- **DOCUMENT EXCERPT**

□ □ □ □ □

Our results also highlight the good agreement between the conventional LA CRAG detection assays and the dipstick format LFA, further adding to the accumulating data demonstrating close agreement between the two tests (Jarvis et al. 2011; Lindsley et al. 2011; Binnicker et al. 2012; McMullan et al. 2012; Hansen et al. 2013). The only discordance between the LA and LFA tests in our study was in a single patient with pulmonary symptoms who was positive using the LFA but had a negative LA. Rather than a ‘false positive’ LFA result, this may have been a ‘false negative’ LA result in a patient with low-level cryptococcal antigenaemia, reflecting the ability of the LFA to detect lower levels of antigen than the conventional LA assays (Gates-Hollingsworth & Kozel 2013).
These data both emphasise the high burden that HIV-associated cryptococcal disease places on in-patient hospital services in Tanzania (Kisenge et al. 2007; Wajanga et al. 2011), with 57 patients diagnosed with cryptococcal infection during a six-month period, and provide further justification for targeted CRAG testing of HIV-infected inpatients and improved resources for the treatment of CM in Tanzania (Wajanga et al. 2011).
In conclusion, 5% of patients with CD4 cell counts ≤ 100 cells/µL attending an ART clinic in northern Tanzania had detectable asymptomatic cryptococcal infection, suggesting that CRAG screening and targeted pre-emptive antifungal treatment in this patient group may reduce morbidity and mortality due to CM. The LFA is a reliable, cheap and practical alternative to LA for detection of CRAG in regions such as Tanzania.
Immuno-Mycologics Inc (IMMY) donated the latex agglutination and lateral flow assay kits. The ministry of health and social welfare is acknowledged for sponsoring the postgraduate training. We thank the nurses at the CTC who helped with data collection and the patients involved in the study. Funding was obtained from the Ministry of Health and Social Welfare, government of the United Republic of Tanzania. The sponsors were not involved in study design, data analysis or preparation of the manuscript.

□ □ □ □ □

- **ENTRIES SUPPLIED**
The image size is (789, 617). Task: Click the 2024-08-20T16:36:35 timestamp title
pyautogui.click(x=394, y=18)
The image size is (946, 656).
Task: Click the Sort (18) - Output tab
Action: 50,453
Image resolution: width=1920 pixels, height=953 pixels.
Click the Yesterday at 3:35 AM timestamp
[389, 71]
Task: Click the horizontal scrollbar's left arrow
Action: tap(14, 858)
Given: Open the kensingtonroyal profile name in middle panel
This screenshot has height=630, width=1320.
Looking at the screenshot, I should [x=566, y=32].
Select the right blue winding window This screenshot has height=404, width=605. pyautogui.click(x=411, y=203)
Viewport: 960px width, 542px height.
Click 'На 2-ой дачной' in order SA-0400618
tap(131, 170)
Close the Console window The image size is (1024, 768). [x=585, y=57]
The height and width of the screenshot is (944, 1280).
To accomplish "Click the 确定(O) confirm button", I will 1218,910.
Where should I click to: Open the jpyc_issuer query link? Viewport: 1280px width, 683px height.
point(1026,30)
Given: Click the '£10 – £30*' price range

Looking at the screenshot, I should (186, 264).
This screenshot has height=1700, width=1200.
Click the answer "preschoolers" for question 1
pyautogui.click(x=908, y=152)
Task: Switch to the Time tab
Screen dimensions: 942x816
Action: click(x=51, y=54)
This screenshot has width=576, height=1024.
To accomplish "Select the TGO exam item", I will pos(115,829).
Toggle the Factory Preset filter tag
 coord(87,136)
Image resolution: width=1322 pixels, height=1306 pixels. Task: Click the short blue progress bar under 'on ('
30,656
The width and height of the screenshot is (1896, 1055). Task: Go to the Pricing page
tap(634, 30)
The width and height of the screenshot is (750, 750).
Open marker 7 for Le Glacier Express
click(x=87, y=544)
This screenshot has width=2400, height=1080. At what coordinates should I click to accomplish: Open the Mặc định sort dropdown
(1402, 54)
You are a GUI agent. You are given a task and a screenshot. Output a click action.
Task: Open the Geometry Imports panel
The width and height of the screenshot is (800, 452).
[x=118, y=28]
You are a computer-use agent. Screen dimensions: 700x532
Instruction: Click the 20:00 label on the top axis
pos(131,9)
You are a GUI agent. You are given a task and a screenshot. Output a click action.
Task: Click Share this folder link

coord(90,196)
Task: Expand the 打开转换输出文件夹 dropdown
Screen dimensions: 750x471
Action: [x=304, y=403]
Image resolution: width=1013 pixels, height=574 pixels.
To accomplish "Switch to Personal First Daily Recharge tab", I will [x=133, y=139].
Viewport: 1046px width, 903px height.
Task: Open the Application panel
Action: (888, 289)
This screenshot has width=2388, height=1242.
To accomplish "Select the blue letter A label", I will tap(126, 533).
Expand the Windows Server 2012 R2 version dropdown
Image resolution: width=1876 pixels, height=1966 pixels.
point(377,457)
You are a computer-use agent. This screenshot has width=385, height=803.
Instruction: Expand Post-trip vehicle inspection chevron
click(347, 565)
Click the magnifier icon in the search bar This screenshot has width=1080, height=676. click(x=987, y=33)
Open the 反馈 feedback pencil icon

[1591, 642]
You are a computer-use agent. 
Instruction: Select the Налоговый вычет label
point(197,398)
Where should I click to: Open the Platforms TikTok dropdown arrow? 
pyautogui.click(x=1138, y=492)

□ □ □ □ □

- **WHAT YOU WILL DO**
In the cryptococcal antigen testing excerpt, why might the single positive LFA result paired with a negative LA result be a false negative LA rather than a false positive LFA? Answer in one to three sentences.

- **FINAL ANSWER**
The patient may have had low-level cryptococcal antigenaemia. The LFA can detect lower levels of antigen than the conventional LA assays, so the LA could have missed antigen that the LFA picked up.